At the end of September, however, the Department of Labor suddenly withdrew the Georgia citation and announced an absurd reinterpretation of the reporting regulation under which employers are no longer required to report the most severe Covid-19 cases to OSHA. While the regulation clearly states that OSHA requires employers to report “all work-related in-patient hospitalizations, as well as amputations and losses of an eye, to OSHA within 24 hours of the event” (emphasis added), the agency is now telling employers that they must report worker hospitalizations for Covid-19 only if the hospitalization occurs within 24 hours of their workplace exposure to the virus, instead of within 24 hours of the employer learning of the hospitalization.

Reporting a worker’s hospitalization within 24 hours of a workplace incident is appropriate for traumatic injuries such as falling off a roof, but it makes no sense for Covid-19. It is generally impossible to identify the precise moment someone is exposed to Covid-19. As the country has seen in the case of President Trump, hospitalization for Covid-19 can occur several days after a person first develops symptoms, or even weeks, and symptoms do not appear until days after infection.

While Scalia has asserted that OSHA has all the tools it needs to ensure workers are protected, the agency’s new policy is yet one more decision suggesting that under his direction, OSHA is more concerned with hiding employee infections and shielding employers from their obligation to protect workers than with protecting workers from infection.

What the reinterpretation of the reporting regulation means is that Covid-related hospitalizations will no longer be reported to OSHA, seriously handicapping the agency’s ability to respond quickly and effectively to workplace outbreaks.

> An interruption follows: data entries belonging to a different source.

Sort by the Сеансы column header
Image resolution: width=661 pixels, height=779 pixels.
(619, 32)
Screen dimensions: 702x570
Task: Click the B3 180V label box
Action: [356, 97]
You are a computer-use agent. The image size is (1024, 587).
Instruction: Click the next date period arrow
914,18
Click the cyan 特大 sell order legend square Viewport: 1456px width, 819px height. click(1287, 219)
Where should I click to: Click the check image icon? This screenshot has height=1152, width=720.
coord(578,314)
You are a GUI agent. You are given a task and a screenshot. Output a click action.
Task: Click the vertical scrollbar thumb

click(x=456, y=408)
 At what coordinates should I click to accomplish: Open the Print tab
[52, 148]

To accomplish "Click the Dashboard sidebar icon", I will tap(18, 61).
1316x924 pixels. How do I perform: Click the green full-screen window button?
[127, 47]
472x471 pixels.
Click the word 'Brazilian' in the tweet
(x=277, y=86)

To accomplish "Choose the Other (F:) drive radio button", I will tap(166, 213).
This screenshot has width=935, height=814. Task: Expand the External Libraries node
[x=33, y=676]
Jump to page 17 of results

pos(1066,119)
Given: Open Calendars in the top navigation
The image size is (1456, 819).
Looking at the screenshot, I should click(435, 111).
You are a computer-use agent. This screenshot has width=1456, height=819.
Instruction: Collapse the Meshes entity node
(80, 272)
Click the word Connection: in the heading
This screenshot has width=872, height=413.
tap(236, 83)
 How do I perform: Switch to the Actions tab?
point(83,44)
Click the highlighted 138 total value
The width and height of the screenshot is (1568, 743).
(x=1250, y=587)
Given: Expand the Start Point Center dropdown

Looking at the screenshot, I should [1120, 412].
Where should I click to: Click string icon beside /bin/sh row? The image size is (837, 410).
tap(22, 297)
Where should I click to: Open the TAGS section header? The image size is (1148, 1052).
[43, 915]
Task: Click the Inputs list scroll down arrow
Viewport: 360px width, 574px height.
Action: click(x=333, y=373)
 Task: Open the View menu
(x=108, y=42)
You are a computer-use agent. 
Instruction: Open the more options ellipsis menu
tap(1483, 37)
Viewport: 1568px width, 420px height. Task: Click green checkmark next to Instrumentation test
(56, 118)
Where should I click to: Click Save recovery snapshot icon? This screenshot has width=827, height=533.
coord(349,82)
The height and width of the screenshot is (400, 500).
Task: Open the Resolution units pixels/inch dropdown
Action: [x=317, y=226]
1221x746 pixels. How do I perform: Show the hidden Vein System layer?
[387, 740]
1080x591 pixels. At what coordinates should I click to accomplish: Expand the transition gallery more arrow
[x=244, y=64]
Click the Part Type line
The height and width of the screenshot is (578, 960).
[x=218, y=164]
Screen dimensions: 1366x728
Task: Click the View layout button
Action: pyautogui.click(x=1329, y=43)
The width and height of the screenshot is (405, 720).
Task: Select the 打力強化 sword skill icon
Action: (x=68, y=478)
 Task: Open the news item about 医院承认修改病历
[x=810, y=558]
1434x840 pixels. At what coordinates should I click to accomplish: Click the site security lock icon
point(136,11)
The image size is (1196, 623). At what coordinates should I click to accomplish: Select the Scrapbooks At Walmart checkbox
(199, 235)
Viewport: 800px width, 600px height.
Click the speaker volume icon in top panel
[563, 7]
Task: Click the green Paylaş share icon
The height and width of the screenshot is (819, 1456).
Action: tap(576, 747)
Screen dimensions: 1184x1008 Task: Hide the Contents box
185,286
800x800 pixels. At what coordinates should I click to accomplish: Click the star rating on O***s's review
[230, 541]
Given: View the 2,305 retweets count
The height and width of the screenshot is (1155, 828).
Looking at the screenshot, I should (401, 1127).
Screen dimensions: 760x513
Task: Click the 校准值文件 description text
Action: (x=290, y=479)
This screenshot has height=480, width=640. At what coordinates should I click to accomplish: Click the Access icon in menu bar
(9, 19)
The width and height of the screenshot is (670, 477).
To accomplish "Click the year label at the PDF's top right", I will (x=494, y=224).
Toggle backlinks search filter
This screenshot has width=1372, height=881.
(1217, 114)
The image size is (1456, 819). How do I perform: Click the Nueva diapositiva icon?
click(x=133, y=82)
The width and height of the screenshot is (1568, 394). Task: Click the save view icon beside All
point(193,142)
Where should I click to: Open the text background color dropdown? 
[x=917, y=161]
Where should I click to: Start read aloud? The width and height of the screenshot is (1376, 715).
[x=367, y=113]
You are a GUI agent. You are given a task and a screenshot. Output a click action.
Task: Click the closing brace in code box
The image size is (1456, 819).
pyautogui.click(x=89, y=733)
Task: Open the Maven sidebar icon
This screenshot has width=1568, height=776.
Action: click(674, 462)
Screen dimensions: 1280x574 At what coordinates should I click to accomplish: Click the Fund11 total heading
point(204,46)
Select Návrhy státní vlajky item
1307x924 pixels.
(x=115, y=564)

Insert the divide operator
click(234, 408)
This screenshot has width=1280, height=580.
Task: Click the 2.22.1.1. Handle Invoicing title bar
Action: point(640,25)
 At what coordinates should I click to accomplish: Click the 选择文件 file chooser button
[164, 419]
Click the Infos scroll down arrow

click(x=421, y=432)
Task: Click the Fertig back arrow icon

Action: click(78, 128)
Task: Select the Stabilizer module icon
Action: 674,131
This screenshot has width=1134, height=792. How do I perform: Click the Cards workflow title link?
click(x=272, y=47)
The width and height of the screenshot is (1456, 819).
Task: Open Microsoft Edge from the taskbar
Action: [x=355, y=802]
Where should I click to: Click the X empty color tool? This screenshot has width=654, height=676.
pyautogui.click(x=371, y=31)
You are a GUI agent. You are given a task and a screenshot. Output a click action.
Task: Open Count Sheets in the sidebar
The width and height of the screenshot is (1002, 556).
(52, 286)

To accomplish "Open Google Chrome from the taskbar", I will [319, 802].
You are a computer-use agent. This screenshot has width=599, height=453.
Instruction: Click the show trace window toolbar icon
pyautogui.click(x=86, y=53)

This is a betrayal of the letter and the intent of the regulation. In the midst of the Covid-19 pandemic, in which workplace exposures play a central role in spreading the infection, OSHA has rejected a policy that lets it know where serious outbreaks are occurring. This new policy will impede efforts to protect workers not only from Covid-19, but also from other occupational diseases, including tuberculosis, silicosis, and lead poisoning.

In stark contrast, while OSHA is gutting federal requirements to report on their workers hospitalized with Covid-19, states are taking action to expand mandatory reporting of workplace cases by employers. For example, Virginia, California, and New Mexico have issued emergency regulations to require employers to report Covid-19 cases, regardless of whether the infection results in hospitalization, so a rapid investigation can be made.

The Biden-Harris administration will have the opportunity to enhance and strengthen the federal government’s efforts to control workplace exposure to Covid-19. Reversing this misinterpretation of OSHA’s reporting rule should be among the early actions it takes to reduce workplace transmission, save workers’ lives, and help the nation’s workplaces reopen and operate safely.

David Michaels is a professor in the Department of Environmental and Occupational Health at the Milken Institute School of Public Health at George Washington University. He was assistant secretary of labor for OSHA from 2009 to 2017, and is the author of “The Triumph of Doubt: Dark Money and the Science of Deception” (Oxford University Press, January 2020).

  • What’s absurd is the idea that your employer is somehow supposed to protect you from ubiquitous infectious disease. OSHA was established to address workplace specific threats. Not omnipresent environmental ones. It is you who is absurd.

  • COVID infection should not be reported as a workplace injury in the sense that OSHA reporting rules intend. Workers whose jobs require high contact with the general population are more exposed to all infection, such as seasonal flu, but this elevated risk should be monitored outside the OSHA process. It obscures the purpose of OSHA to confuse this risk with workplace risks more narrowly defined. I’m surprised the article doesn’t address this issue.